To accomplish this accident-rate decline, Schreiber worked with the environment, health & safety department, explaining that the company’s drivers spend 30-50 percent of their time in fleet vehicles and outlining why fleet should be part of Otis’ employee workplace safety program.
“They bought into it,” he said. “We already had safety managers in the field who became my partners.”
Schreiber began to work with the safety managers on rolling out new safety measures, including investigating all accidents and conducting a root cause analysis to drill down into why the accidents occurred, establishing a vendor-provided “1-800 How Is My Driving?” number on each vehicle, and implementing the ACE program.
“We communicated policies, trained drivers, worked with our insurance provider, and went over a detailed safety plan,” Schreiber said.
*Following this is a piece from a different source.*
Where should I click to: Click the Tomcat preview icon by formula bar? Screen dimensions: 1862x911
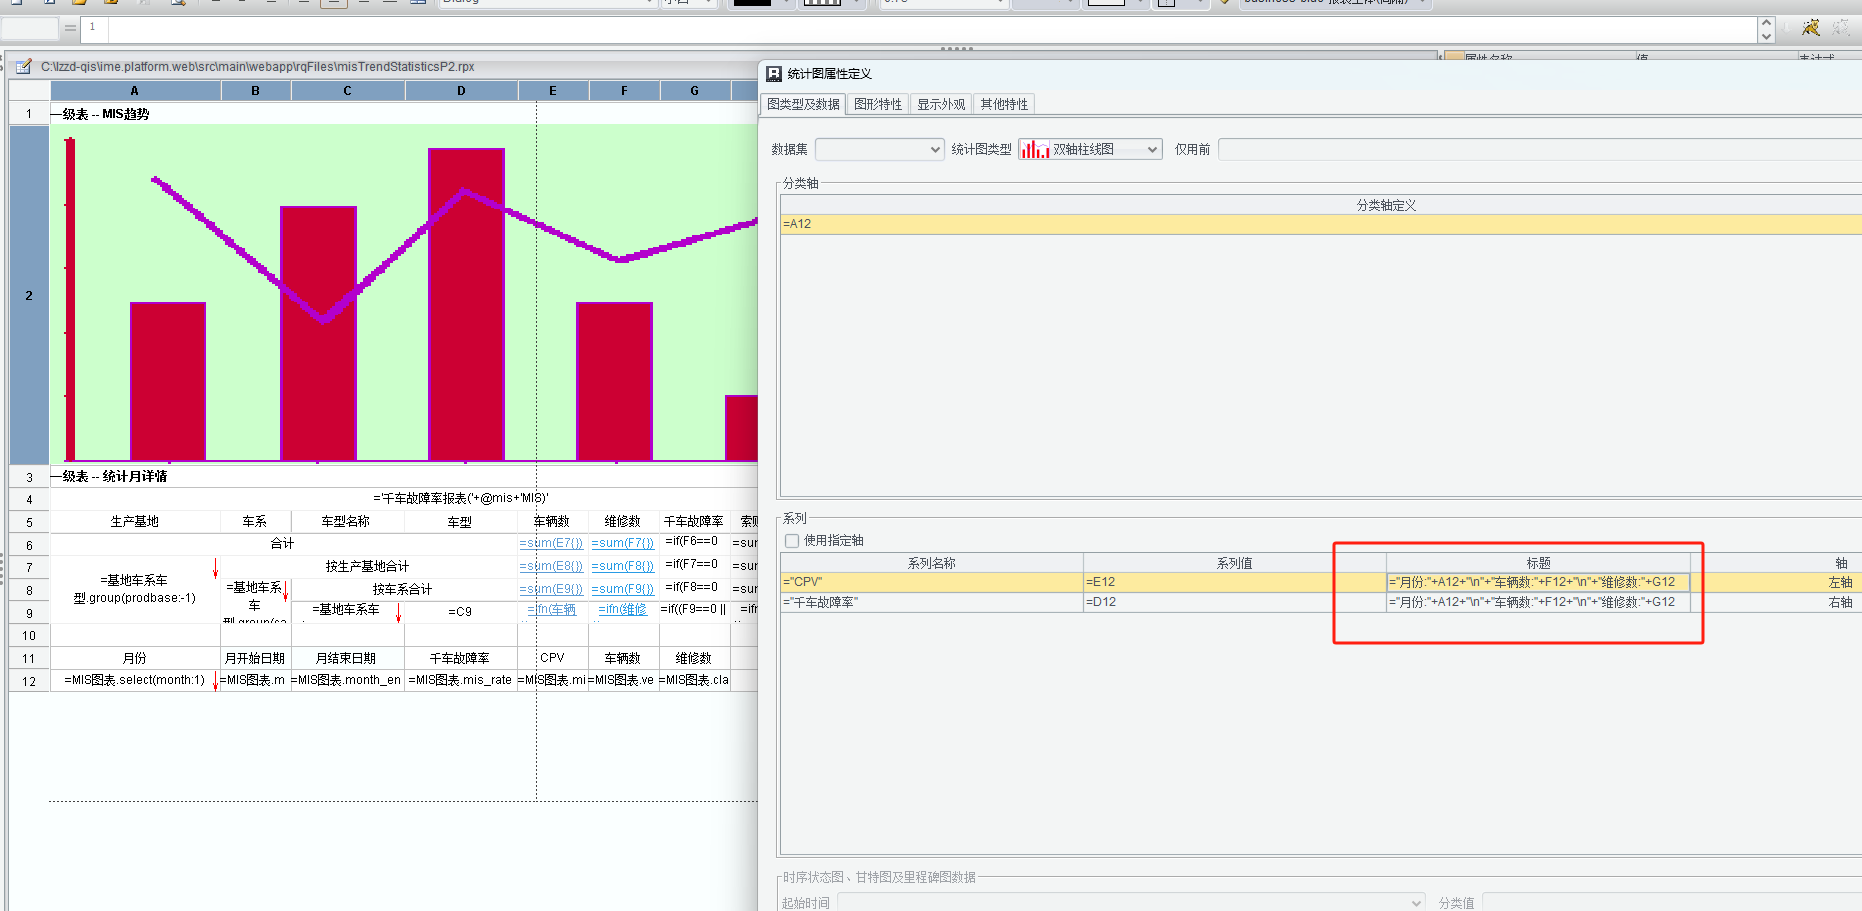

The safety program was partially customized for Otis’ needs. A pilot of the new safety program was implemented successfully in one company region. In addition to the training program now in place for drivers, the fleet team also reviews reports generated by the 1-800 program.
“We look at multiple offenders and work with them to correct the behavior,” he said. “There are serious consequences if the driver does not change the incorrect behavior.”
Otis Gets a Handle on Fuel Costs Through Diesel Implementation
Fuel, a topic on everyone’s mind, is another area in which Otis has implemented recent changes. Several effective fuel management initiatives have been instituted to mitigate the high cost of fuel.
“We’ve replaced about 25 percent of our high-mileage trucks with diesel vehicles, increasing mileage by 30 percent as compared to gasoline,” Schreiber said.
The fleet team was also able to operate the vehicles for four years versus two years. “Our formula suggested that our vehicles needed at least 25,000 business miles per year to even look at a diesel engine,” Schreiber said.
This extended mileage limit is due to the high premium paid for diesel engines, which increases capitalization cost.
Greening its fleet is difficult at Otis, due to the dispersion of its fleet throughout the country, cost-to-benefit ratios, and size of vehicles. However, the company is willing to monitor fuel availability infrastructure updates in the future.
“At such time the infrastructure is there and is cost-effective, we will decide how to continue greening the fleet, which technology is better, and which is a cost-effective, as well as easy, option to adopt,” D’Onofrio said.